Championing Open-source Development in Machine Learning
Open-source software development is a cornerstone of modern machine learning research. However, there are often overlooked issues around the sustainability of long-term projects, the reliability of software, and proper academic acknowledgment of long-term maintenance and contributions. The CODEML workshop at ICML aims to identify and discuss strategies for successful and sustainable open-source development in machine learning while also proposing possible solutions to the challenges mentioned above. In addition, this workshop will serve as a platform to provide academic and community recognition of efforts from open-source contributors in the field. We will bring together machine learning researchers, engineers, industrial practitioners, and software development experts. The workshop will feature invited talks, panel discussions with experts, and extended abstract submissions from open-source contributors in machine learning.
Important Dates
Submission Deadline | |
Acceptance Notification Date | June 9, 2025 |
Workshop Date | July 18, 2025 |
Location and Venue
Vancouver Convention Center
1055 Canada Pl, Vancouver, BC V6C 0C3, Canada
Call for Papers
We welcome submissions on open-source software within the context of machine learning research. We encourage all types of contributions, including research papers, position papers, technical reports, and retrospectives.
Suggested topics include:
- Submissions that describe a new open-source machine learning software library
- Submissions which explain a new addition, significant bug fixes, or changes to an established library
- Submissions that explore a scientific result across different versions of an (established) library
- Submissions on the technical setup (e.g. CI, testing) and best practices for reproducibility
- Proposals for better workflows or incentives for open-source development and maintenance in ML
- Retrospectives on the development and maintenance of mature ML OSS packages
We especially encourage submissions on development practices, mature libraries, and other topics that have received little recognition from traditional academic venues.
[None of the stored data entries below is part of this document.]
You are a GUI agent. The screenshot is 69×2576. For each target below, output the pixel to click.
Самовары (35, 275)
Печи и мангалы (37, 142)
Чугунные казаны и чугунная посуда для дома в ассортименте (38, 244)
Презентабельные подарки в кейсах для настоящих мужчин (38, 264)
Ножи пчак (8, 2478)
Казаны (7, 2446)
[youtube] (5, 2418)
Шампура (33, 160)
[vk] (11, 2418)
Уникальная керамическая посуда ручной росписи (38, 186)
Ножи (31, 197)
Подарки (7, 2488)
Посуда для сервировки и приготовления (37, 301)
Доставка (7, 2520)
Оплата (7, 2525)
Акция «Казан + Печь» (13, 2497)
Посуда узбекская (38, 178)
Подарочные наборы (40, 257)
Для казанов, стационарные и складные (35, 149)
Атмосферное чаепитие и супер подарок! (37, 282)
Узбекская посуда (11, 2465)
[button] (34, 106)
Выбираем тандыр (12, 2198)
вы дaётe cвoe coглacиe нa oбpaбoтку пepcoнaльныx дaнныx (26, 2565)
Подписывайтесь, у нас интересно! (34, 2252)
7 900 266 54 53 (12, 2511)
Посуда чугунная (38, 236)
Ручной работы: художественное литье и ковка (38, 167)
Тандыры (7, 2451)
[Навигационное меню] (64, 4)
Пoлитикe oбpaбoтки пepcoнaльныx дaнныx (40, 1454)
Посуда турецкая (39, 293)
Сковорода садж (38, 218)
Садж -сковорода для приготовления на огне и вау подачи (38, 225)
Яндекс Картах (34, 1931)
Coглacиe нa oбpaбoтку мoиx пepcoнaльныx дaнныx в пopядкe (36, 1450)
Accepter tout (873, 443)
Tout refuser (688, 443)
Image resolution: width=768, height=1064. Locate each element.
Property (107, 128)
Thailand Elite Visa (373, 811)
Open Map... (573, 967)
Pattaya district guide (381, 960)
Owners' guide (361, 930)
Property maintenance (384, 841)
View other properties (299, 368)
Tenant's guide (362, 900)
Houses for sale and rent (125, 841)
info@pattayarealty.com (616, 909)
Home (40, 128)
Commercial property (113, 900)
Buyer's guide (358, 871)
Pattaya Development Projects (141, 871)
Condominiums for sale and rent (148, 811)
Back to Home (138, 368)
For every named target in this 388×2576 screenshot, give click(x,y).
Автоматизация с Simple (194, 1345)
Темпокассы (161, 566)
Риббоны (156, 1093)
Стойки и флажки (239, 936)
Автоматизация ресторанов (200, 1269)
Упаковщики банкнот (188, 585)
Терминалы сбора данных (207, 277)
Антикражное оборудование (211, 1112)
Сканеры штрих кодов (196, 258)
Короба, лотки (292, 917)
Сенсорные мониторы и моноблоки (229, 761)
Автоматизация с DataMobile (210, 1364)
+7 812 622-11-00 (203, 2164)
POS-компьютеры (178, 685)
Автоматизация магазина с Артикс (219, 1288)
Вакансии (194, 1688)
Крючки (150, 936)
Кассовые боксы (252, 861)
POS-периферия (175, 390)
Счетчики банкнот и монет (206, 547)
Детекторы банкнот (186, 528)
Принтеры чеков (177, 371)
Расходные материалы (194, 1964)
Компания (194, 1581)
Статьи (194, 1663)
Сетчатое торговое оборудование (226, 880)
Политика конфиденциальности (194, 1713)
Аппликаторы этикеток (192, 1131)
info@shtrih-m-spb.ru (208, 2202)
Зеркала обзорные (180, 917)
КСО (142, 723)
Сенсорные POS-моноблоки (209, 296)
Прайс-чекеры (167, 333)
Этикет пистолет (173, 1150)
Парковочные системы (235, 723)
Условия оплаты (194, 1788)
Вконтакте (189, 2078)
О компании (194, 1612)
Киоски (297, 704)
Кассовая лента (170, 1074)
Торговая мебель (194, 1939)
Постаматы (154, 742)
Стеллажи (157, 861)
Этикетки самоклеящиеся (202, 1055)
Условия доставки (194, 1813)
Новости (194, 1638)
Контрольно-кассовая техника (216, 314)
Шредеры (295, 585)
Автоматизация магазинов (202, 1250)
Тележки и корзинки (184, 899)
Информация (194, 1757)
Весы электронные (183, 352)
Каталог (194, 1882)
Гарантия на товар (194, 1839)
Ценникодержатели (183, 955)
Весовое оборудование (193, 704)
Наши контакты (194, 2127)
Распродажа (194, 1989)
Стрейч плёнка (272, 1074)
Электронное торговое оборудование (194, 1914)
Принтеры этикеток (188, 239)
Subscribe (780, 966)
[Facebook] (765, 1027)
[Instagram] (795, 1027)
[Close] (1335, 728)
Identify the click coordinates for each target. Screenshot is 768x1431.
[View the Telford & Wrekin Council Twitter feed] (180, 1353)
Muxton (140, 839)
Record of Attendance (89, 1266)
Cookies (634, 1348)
As our proceedings are non-archival, we will accept work that is under submission or recently accepted by other publication venues (e.g. NeurIPS, JMLR OSS Track, etc.)
Submission Guidelines
We invite submissions of 4-page workshop papers (excluding references and appendix) that address any of the workshop themes. Submissions should use the ICML style file. We encourage submissions to include relevant links to projects wherever applicable (we recommend using Anonymous4OpenScience to hide identifying details). We discourage lengthy appendices as reviewers are not required to read them.
Submissions will undergo a double-blind review process for relevance and adherence to ICML’s academic integrity standards. We recognize that it may be impossible for some submissions to be truly anonymous (e.g., a retrospective on a widely used library), so we ask authors to use their best judgment regarding potentially identifying details.
We aim to be inclusive while ensuring high-quality discussions that align with the workshop’s objectives. To that end, papers will be reviewed under the TMLR criteria:
- Correctness: Are the claims made in the submission supported by accurate, convincing and clear evidence?
- Audience: Would some individuals in the workshop’s audience be interested in the findings of this submission?
Accepted submissions will be presented during joint poster sessions and made publicly available as non-archival reports, allowing future submissions to archival conferences or journals.
Camera-Ready Submission
For the camera-ready version of accepted papers, please use this style file which serves as a drop-in replacement of the ICML style file. Camera-ready papers may have five pages of main content (one additional from the submission page limit).
Schedule
Time | Session |
---|---|
09:00 - 09:15 | Opening remarks |
09:15 - 09:45 | Invited talk: |
09:45 - 10:15 | Coffee break |
10:15 - 10:45 | Invited talk: |
10:45 - 11:15 | Invited talk: |
11:15 - 12:00 | Contributed talks / demos |
12:00 - 13:00 | Lunch and discussion |
13:00 - 13:30 | Invited talk: |
13:30 - 14:00 | Invited talk: |
14:00 - 14:15 | Contributed talks / demos |
14:15 - 15:00 | Poster session |
15:00 - 15:30 | Coffee break |
15:30 - 16:00 | Invited talk: |
16:00 - 16:55 | Panel discussion |
16:55 - 17:00 | Closing remarks |
Invited Speakers

Sara Hooker is a renowned ML researcher and leader in AI fairness and interpretability, and currently the VP of research at Cohere. She previously was a research scientist at Google Brain, focusing on training models that are not only accurate, but also interpretable, fair, and robust. Sara is the founder and a current advisor of Delta Analytics, a nonprofit organization dedicated to bringing data science expertise to underserved communities. She uses her expertise and outreach to advocate for trustworthy, accessible and equitable ML practices and to promote open research and collaboration.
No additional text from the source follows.